Except That He Only Has Two Legs
Michelle Pfeiffer played Catwoman in Batman Returns in 1992. In 2018 she's the Wasp, a.k.a. Janet Van Dyne, wife of Dr. Hank Pym (Michael Douglas) in Ant-Man and the Wasp. Pfeiffer has bridged the DC and Marvel universes. Someone should make a film about how that's possible.
There's another Wasp, Janet and Hank's daughter, Hope Van Dyne (Evangeline Lilly). Paul Rudd is Ant-Man, who, like Tony Stark, a.k.a. Iron Man, is a guy in a suit. He's not a god, like Thor. He's not a mutant green anger machine, like the Hulk. He's not a kid altered by radioactive spider venom, like Spiderman. He's not an android from another planet, like Vision. He's not a time-traveling via cryosleep hero soldier, like Captain America. He's a happy go lucky dude with a small daughter and he wears a technologically advanced suit enabling him to shrink to the quantum level or expand to Statue of Liberty size.

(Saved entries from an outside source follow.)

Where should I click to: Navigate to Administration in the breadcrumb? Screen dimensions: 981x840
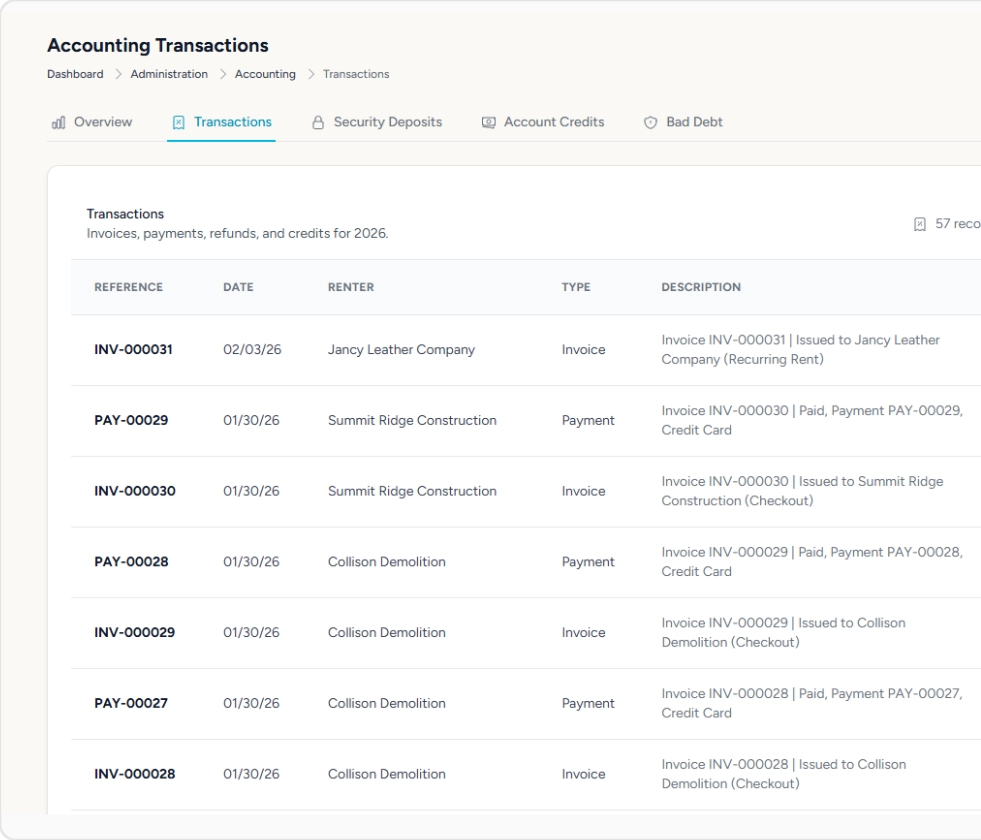tap(169, 74)
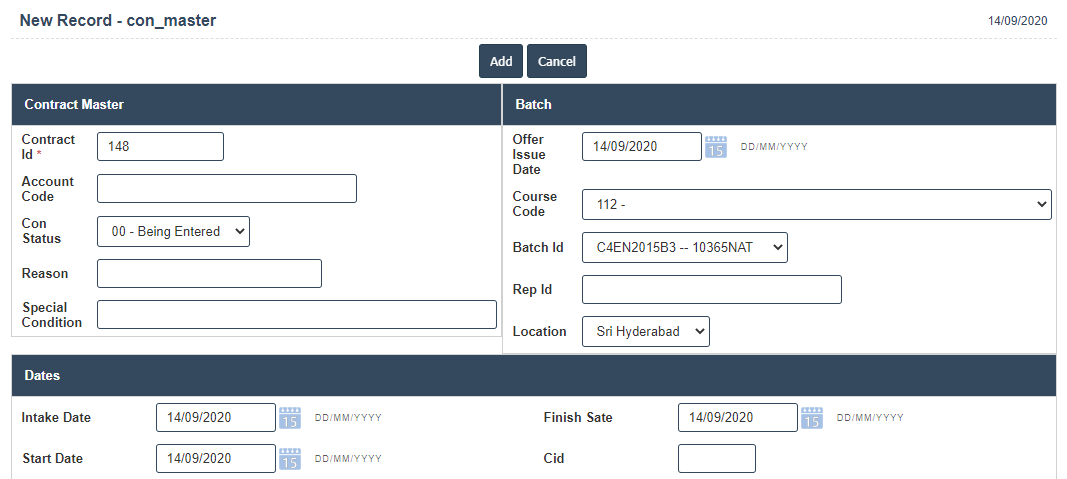
Task: Expand the Batch Id dropdown
Action: click(684, 248)
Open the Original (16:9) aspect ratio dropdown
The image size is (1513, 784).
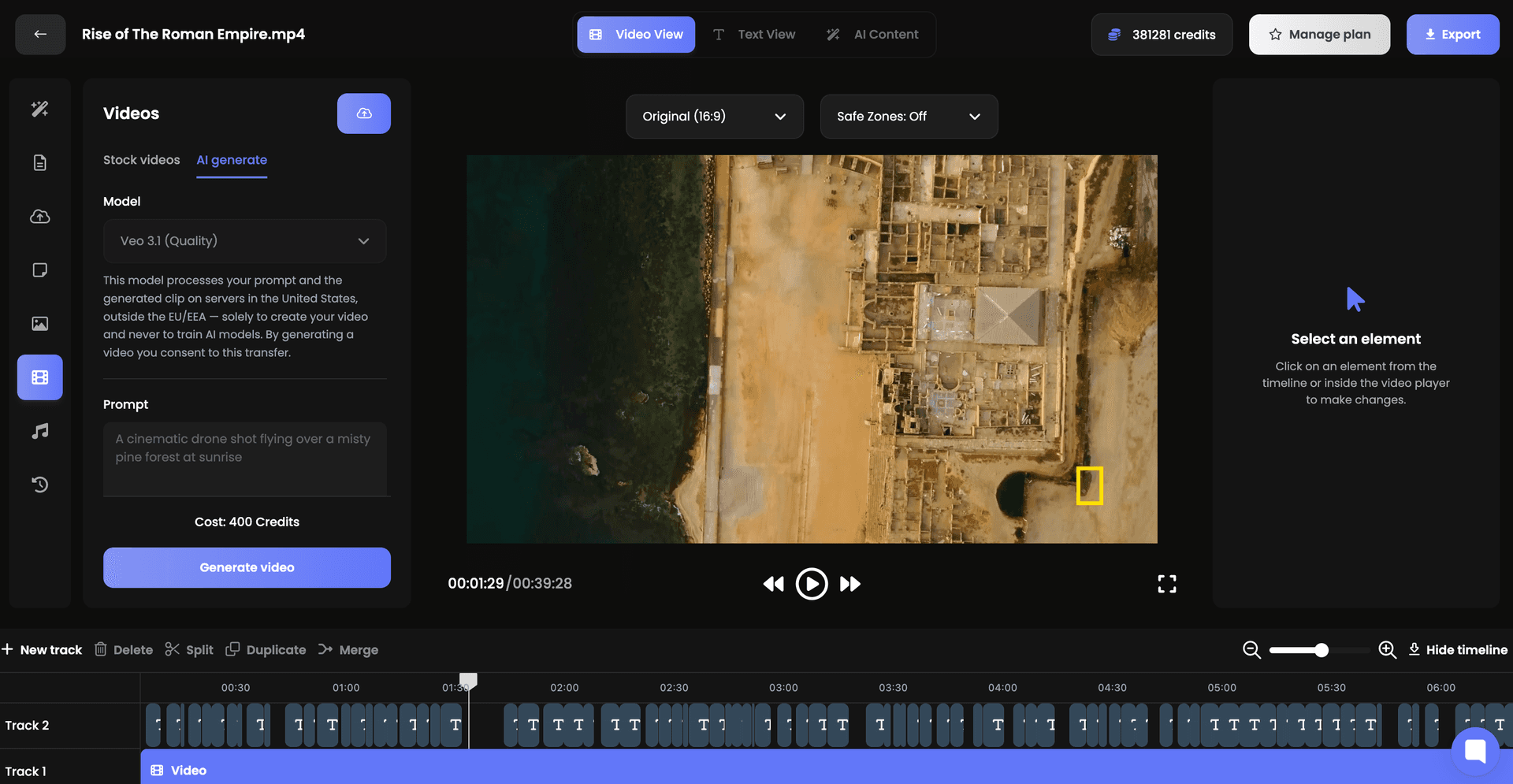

If you can picture Michael Douglas and Michelle Pfeiffer (in a brief flashback) putting on Ant-Man/Wasp suits thirty years ago (although they look like their current ages) and making the attempt to stop a missile headed for a big city, you can accept, perhaps, the premise of the Janet version of the Wasp shrinking to micro-level and then down to atomic and quantum levels to disarm the missile, saving the Many at the expense of the tiny One.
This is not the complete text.